• Your instructions: Add 110 to every coordinate in the answers of the records below, from the line containing "Task: Open 고객불편신고 in 고객센터 column" through the line containing "Action: [x=1922, y=462]", and write those lines out again with their requests included. Leave the pictures out.

• Dataset extract:
---

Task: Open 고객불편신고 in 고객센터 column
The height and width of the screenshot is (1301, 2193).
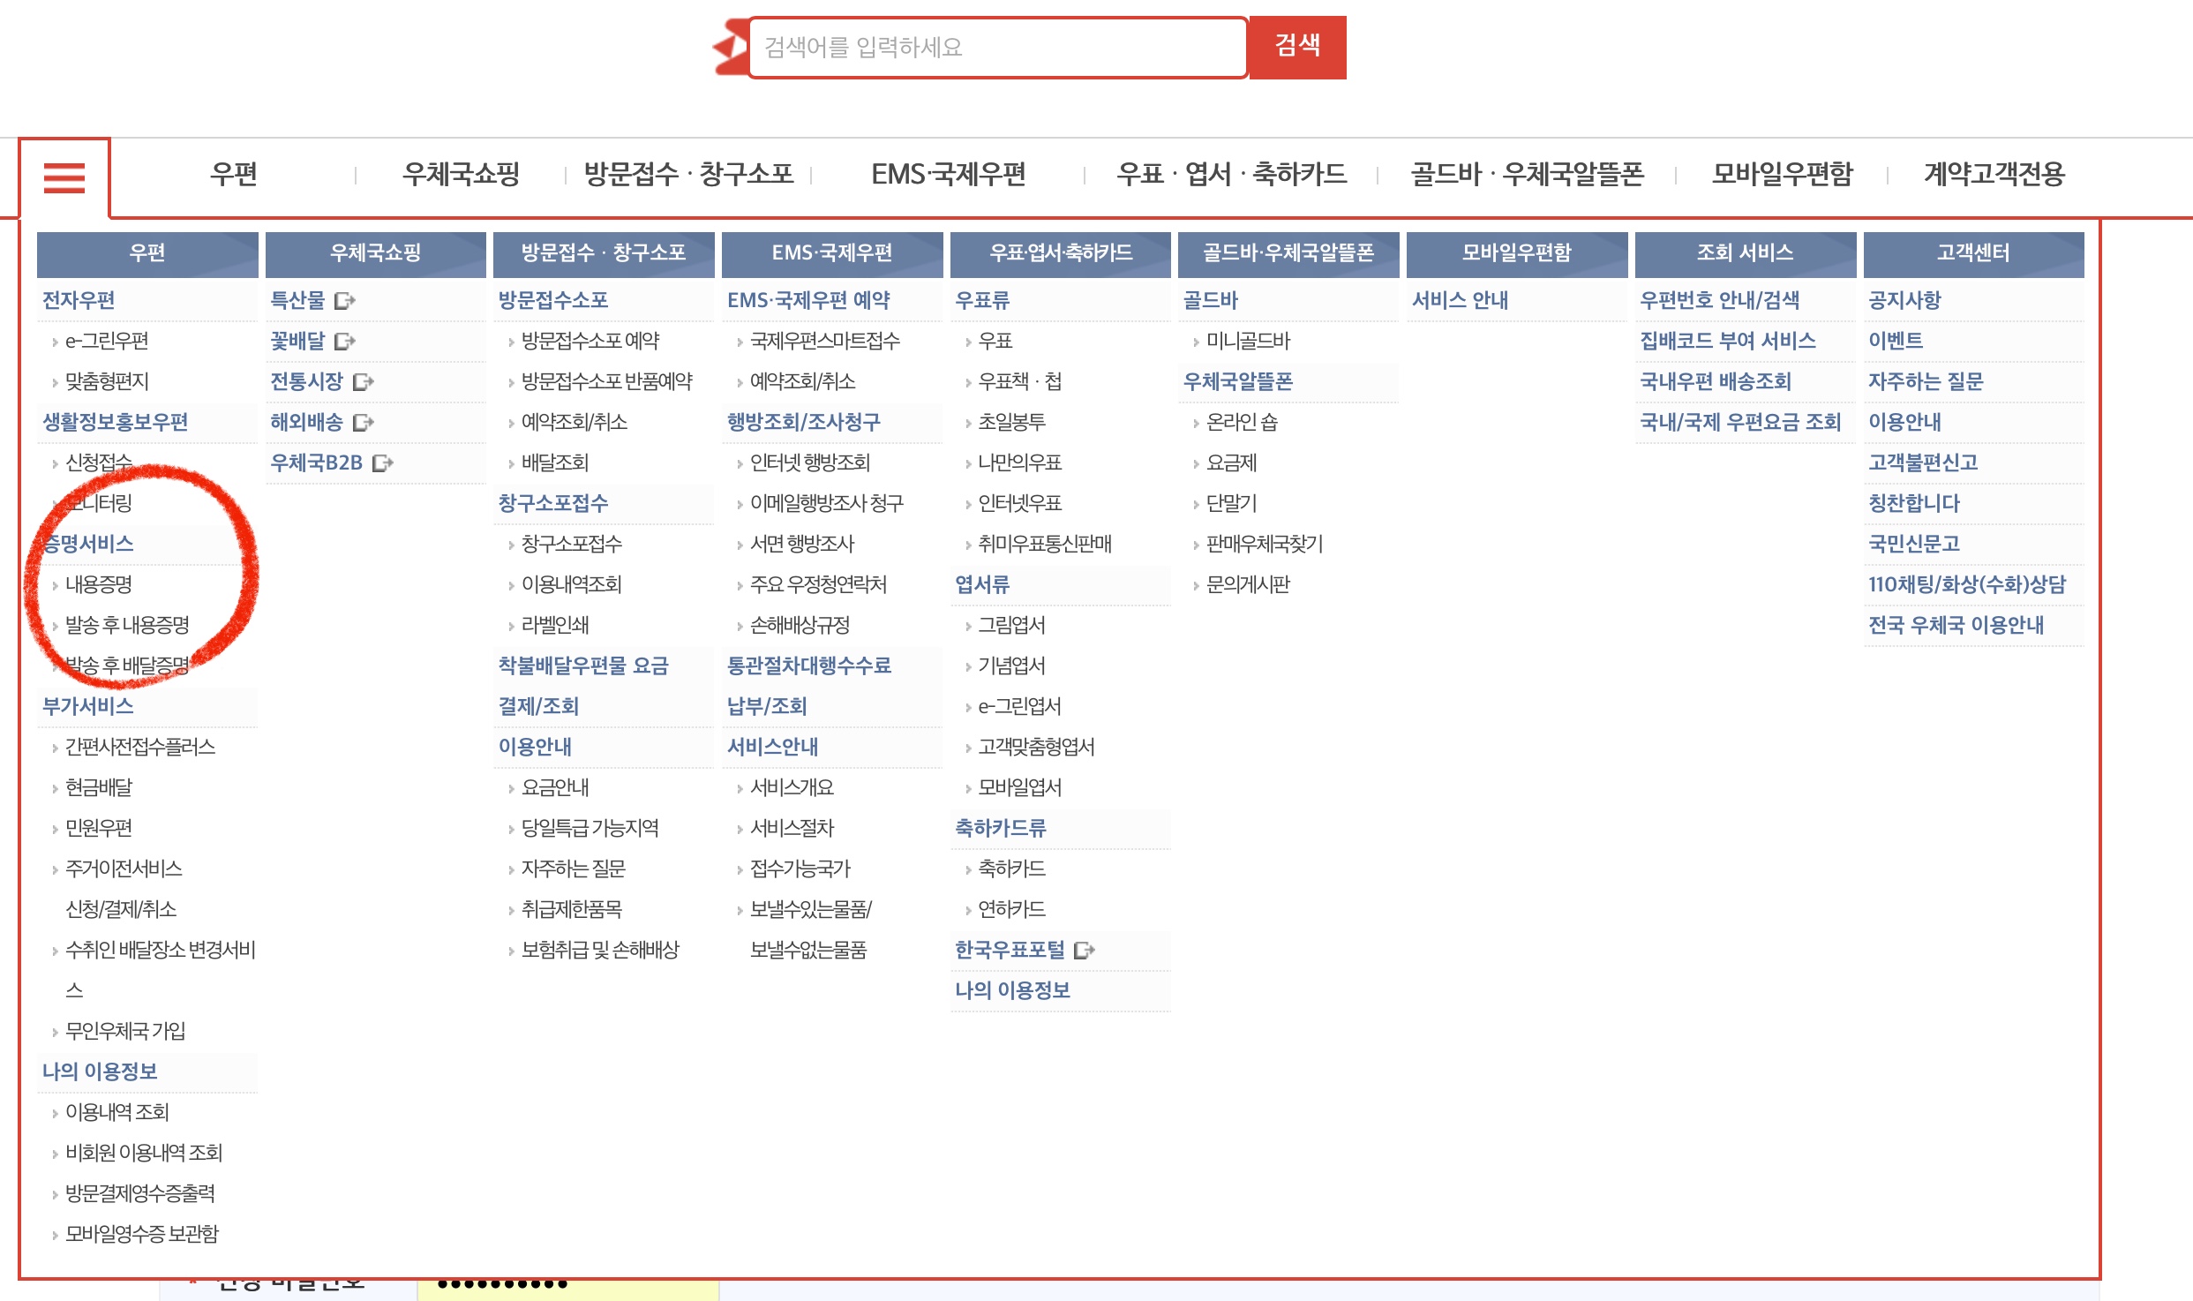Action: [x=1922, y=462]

---

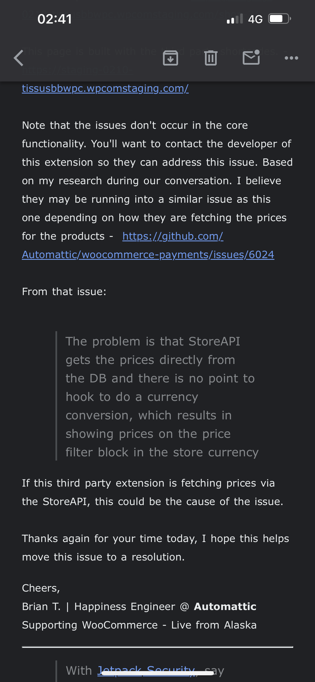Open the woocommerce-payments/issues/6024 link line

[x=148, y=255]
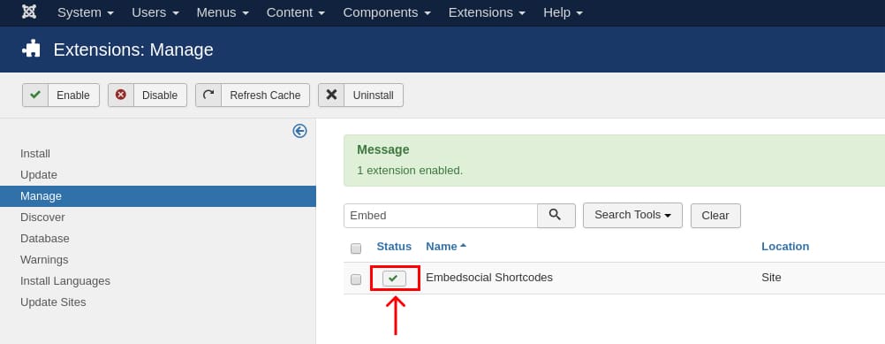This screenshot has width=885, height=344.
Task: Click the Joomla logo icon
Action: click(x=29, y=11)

---

• Full solution:
Task: Open 고객불편신고 in 고객센터 column
The height and width of the screenshot is (1301, 2193).
Action: [x=2032, y=572]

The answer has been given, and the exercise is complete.